A young woman friendly with artists was given a delightful hat by Pierre-Auguste Renoir, while Matisse limned an ode to a beautiful odalisque.
Pierre-Auguste Renoir (1841-1919), Portrait de madame Jeanne Baudot, 1896, oil on canvas, 24 x 19 cm.
Here, Renoir revelled in immortalising his muse and pupil Jeanne Baudot, giving her an enchanting hat wreathed in roses. The portrait, dating from 1896 (the year she became godmother to his second son Jean), clearly appealed as much as ever, as it left for a new home at €371,400. Incidentally, in his book Pierre-Auguste Renoir, mon père, Jean relates that his mother had chosen Georges Durand-Ruel as his godfather, hoping to bring her two friends together romantically – but without success. The afternoon continued exploring modernity with a sally into the 20th century to meet Henri Matisse (1869-1954).

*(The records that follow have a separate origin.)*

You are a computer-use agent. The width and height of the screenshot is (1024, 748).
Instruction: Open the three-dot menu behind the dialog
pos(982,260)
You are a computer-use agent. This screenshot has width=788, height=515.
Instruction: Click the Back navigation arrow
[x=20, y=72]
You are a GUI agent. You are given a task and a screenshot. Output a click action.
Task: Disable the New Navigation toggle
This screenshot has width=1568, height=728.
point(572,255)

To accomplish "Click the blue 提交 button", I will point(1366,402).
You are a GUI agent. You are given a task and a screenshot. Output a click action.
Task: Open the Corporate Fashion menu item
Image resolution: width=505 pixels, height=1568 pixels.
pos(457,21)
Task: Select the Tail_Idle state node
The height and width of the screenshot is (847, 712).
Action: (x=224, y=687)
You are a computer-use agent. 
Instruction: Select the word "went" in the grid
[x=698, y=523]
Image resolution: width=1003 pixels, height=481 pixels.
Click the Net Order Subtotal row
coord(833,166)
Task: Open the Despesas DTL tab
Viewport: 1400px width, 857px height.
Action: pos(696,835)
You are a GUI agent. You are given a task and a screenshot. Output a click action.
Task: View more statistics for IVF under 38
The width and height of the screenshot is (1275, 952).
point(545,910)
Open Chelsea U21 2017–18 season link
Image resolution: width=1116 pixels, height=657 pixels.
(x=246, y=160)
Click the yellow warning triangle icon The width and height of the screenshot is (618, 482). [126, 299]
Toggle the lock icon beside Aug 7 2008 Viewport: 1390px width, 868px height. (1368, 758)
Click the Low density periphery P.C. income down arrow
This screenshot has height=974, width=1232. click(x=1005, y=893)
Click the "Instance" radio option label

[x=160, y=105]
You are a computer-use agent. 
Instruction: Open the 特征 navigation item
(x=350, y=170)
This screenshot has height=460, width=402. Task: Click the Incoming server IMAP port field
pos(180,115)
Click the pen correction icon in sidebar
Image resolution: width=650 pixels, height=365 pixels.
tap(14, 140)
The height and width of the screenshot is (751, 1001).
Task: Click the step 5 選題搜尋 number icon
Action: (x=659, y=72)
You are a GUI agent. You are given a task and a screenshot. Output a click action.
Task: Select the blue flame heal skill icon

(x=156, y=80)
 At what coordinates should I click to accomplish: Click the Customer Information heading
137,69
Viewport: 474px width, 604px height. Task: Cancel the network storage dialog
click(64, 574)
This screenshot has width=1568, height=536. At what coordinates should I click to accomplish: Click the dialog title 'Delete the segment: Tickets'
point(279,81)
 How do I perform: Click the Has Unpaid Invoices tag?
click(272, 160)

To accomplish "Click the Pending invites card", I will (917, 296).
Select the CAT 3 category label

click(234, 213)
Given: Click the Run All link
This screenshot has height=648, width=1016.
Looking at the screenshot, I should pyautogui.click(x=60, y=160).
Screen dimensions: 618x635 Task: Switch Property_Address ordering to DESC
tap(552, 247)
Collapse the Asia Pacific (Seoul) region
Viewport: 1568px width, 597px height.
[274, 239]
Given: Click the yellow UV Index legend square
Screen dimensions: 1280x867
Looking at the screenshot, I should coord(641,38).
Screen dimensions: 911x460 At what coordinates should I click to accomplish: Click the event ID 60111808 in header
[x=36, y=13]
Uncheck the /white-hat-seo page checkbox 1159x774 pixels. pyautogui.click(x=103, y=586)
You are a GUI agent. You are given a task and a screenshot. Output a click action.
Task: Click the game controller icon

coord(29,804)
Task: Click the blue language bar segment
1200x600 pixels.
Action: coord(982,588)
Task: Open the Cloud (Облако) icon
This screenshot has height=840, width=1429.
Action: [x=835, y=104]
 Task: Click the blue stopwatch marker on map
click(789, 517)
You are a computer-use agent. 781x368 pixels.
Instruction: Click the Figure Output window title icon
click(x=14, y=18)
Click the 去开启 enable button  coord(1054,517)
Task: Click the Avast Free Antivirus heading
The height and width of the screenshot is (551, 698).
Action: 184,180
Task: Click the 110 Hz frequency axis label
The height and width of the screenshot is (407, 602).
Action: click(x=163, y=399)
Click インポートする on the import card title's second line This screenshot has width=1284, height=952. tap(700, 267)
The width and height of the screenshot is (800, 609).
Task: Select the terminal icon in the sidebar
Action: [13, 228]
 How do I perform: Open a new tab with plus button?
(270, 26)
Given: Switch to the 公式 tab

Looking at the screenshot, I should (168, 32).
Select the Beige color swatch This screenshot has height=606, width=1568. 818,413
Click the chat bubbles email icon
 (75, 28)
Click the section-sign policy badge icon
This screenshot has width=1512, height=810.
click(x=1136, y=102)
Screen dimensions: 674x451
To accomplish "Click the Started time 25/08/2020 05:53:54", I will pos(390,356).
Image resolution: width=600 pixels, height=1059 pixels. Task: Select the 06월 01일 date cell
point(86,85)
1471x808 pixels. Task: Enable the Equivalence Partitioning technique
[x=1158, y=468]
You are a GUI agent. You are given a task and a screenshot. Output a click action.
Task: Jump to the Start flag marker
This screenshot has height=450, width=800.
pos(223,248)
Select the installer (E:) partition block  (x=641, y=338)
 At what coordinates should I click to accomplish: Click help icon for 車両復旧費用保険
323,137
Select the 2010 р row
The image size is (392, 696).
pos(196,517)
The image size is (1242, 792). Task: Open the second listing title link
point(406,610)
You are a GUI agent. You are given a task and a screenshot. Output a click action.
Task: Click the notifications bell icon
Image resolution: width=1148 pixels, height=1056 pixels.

A 1928 ink drawing of a languorous Odalisque couchée (33 x 50.7 cm) fetched €229,680, and a charcoal drawing of Henriette à la lecture (47 x 31.2 cm) €108,460. The odalisque was a pretext for a theme dear to the painter: however, she is identified here through photographs of the time, where we see Zita – a young Italian woman who offered her sensual curves to the master's brush –voluptuously stretched out on a sofa in an alcove decorated with oriental fabrics. The other young woman is Henriette Darricarrère, who posed for him between 1920 and 1927 (thus during the same period) and also appeared in the famous series of "Odalisques" painted between 1921 and 1928. Meanwhile, bedroom furniture from the Martel de Janville sanatorium, made by Jean Prouvé (1901-1984) and Jules Leleu (1883-1961) to brighten up the medical establishment with its joyous functionalism (an armchair from the series featured on the Gazette's cover on 6 December) garnered €22,968.